Entries provided >>

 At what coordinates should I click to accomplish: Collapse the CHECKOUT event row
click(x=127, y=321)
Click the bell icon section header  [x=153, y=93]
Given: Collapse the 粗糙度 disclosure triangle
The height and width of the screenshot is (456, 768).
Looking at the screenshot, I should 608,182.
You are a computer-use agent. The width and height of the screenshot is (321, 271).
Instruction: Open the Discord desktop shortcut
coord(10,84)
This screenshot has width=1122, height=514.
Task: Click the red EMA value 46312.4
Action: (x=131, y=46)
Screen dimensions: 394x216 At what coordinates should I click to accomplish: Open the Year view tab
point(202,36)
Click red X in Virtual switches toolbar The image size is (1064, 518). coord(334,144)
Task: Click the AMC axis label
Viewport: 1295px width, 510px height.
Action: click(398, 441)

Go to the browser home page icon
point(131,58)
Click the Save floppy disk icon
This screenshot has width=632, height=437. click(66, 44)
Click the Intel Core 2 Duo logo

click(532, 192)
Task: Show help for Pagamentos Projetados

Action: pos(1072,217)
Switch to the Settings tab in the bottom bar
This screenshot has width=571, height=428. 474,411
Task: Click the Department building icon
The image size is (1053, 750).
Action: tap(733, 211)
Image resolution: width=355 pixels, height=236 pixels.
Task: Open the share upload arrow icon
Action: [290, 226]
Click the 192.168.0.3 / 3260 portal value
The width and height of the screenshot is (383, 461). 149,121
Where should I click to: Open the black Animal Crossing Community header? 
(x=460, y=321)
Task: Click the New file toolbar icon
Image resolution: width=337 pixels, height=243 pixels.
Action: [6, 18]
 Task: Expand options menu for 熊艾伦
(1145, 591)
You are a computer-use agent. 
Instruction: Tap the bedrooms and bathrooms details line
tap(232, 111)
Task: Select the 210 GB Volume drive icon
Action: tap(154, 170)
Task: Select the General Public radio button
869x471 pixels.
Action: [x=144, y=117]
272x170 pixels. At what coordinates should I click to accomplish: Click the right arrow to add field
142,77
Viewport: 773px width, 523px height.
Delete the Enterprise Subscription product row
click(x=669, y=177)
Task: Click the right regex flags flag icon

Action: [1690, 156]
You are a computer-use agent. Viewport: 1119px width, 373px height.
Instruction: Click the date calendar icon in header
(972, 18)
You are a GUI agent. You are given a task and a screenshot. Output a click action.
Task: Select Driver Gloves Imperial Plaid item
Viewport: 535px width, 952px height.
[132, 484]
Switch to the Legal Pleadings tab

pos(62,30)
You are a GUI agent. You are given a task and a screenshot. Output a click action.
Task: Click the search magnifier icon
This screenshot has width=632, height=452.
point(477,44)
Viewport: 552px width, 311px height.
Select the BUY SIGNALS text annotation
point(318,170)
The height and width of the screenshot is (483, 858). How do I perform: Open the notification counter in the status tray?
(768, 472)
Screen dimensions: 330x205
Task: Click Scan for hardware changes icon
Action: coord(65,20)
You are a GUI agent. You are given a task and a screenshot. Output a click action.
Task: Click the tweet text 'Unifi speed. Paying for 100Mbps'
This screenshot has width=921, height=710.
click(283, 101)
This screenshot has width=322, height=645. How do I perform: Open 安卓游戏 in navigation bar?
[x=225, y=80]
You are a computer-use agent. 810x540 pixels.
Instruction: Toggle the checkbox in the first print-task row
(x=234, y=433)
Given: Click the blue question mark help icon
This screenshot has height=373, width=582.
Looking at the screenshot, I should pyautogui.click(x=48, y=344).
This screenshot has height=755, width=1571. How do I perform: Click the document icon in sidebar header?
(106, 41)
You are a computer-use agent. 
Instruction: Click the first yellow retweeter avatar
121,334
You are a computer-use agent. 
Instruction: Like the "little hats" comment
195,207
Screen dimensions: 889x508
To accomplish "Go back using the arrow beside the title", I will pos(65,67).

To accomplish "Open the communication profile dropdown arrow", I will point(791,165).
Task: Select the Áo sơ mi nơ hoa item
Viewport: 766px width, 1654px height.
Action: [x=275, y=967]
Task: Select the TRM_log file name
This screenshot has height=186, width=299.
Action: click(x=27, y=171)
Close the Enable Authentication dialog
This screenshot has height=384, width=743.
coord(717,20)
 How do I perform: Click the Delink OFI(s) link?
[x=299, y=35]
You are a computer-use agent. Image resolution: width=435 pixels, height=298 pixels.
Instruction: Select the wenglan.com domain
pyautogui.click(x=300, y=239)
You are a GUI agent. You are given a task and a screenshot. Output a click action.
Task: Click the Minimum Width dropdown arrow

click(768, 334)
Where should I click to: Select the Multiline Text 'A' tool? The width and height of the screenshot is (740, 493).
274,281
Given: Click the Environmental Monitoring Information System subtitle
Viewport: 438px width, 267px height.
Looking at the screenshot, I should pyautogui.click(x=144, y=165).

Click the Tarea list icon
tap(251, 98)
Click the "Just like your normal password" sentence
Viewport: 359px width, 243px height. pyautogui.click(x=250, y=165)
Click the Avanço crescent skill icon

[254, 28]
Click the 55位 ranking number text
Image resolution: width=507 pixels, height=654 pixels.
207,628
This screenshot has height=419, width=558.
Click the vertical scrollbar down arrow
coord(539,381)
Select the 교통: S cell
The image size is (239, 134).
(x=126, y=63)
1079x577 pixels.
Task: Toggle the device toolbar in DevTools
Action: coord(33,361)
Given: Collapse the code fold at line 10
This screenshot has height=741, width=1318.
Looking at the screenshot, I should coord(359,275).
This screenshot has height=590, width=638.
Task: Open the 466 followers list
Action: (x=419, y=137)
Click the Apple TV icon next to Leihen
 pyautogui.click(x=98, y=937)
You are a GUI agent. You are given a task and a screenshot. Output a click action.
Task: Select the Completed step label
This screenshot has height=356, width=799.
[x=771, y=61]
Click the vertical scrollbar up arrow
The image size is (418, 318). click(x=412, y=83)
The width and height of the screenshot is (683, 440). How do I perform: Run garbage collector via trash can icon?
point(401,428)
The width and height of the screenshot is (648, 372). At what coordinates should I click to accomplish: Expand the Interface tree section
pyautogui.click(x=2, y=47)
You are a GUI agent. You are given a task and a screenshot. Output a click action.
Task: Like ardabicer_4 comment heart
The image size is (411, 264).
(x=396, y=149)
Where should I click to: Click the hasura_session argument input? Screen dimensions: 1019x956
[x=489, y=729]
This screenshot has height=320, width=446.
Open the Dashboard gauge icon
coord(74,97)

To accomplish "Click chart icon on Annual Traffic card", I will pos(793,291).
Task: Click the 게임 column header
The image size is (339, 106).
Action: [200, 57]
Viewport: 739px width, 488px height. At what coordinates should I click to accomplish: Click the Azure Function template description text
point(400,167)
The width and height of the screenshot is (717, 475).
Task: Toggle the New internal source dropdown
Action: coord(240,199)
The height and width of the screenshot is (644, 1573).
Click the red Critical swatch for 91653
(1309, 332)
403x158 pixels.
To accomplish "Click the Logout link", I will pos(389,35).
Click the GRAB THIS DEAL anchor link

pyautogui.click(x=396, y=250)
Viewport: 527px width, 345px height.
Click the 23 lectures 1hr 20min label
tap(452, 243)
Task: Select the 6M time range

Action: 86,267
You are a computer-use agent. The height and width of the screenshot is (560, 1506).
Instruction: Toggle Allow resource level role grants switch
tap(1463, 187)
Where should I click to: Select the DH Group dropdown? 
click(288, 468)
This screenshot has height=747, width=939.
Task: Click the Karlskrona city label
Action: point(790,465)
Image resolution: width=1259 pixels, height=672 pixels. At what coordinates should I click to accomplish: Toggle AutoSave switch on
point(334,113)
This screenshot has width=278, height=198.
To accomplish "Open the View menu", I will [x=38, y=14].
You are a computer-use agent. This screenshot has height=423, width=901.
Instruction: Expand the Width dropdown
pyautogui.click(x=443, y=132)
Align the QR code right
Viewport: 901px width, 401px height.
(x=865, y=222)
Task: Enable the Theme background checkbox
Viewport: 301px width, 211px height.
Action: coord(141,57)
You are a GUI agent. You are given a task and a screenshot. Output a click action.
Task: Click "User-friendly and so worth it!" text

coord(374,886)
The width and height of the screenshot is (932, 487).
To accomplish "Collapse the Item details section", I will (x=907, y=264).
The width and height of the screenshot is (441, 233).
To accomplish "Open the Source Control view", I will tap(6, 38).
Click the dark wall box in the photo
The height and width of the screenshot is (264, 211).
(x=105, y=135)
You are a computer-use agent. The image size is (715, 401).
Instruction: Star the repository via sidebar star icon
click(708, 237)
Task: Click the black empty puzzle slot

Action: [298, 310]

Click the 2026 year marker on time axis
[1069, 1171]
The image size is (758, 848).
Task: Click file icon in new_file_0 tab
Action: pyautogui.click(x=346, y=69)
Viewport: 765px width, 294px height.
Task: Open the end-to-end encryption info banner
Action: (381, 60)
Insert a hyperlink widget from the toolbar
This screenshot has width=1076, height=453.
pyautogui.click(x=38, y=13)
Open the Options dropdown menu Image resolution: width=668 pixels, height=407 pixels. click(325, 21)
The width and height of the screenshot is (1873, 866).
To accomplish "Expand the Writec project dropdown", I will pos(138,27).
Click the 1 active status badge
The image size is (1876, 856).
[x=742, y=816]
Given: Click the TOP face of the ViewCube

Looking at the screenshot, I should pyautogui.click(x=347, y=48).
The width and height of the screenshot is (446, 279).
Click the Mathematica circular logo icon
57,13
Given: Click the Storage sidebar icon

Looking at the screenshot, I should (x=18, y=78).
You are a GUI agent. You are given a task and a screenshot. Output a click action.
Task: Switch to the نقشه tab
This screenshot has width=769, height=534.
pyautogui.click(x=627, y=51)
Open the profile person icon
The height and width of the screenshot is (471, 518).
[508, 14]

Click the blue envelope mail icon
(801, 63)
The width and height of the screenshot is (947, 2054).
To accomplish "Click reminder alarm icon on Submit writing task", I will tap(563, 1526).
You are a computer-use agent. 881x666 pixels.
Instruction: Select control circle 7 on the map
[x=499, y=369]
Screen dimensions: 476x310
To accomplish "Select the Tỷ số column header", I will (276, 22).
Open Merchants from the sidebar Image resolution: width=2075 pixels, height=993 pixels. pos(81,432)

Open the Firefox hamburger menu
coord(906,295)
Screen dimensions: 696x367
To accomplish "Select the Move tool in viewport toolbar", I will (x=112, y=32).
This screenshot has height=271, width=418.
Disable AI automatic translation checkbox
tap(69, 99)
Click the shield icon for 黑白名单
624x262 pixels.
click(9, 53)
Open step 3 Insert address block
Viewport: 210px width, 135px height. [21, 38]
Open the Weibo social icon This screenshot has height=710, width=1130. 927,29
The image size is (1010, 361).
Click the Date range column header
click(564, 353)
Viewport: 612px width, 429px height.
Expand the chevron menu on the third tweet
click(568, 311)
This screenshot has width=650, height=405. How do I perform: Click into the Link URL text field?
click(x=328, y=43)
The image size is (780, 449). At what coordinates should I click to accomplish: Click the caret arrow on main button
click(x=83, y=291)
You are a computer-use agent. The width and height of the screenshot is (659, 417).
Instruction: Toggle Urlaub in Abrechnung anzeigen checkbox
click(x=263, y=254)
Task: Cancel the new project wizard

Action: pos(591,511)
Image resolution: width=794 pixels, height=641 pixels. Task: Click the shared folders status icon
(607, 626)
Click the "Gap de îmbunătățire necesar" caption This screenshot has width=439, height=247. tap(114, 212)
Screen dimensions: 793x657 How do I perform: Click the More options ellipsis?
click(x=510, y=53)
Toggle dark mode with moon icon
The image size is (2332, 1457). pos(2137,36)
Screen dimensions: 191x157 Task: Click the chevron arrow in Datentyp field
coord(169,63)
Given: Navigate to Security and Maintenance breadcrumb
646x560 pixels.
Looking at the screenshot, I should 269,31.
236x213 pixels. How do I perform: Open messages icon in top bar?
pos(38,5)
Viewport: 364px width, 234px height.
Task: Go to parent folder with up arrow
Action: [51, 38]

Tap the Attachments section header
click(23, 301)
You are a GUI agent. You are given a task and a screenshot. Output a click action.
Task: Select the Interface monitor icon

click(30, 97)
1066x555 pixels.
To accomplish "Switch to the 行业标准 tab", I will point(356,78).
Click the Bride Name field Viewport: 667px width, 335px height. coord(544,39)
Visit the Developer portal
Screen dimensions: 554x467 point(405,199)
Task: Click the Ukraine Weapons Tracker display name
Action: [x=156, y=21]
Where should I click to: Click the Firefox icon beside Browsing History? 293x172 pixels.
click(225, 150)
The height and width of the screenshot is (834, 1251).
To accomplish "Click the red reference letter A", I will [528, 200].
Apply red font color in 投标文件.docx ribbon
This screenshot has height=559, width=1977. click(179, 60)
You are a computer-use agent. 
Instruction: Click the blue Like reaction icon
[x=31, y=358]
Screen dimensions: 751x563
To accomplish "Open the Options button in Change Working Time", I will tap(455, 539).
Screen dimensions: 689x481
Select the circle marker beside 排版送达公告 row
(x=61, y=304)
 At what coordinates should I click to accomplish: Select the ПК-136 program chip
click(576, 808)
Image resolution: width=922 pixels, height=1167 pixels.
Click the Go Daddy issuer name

Required action >> Please copy each line of the records above in which the word "profile" can be found.

Response to this exercise >>
To accomplish "Open the communication profile dropdown arrow", I will point(791,165).
Open the profile person icon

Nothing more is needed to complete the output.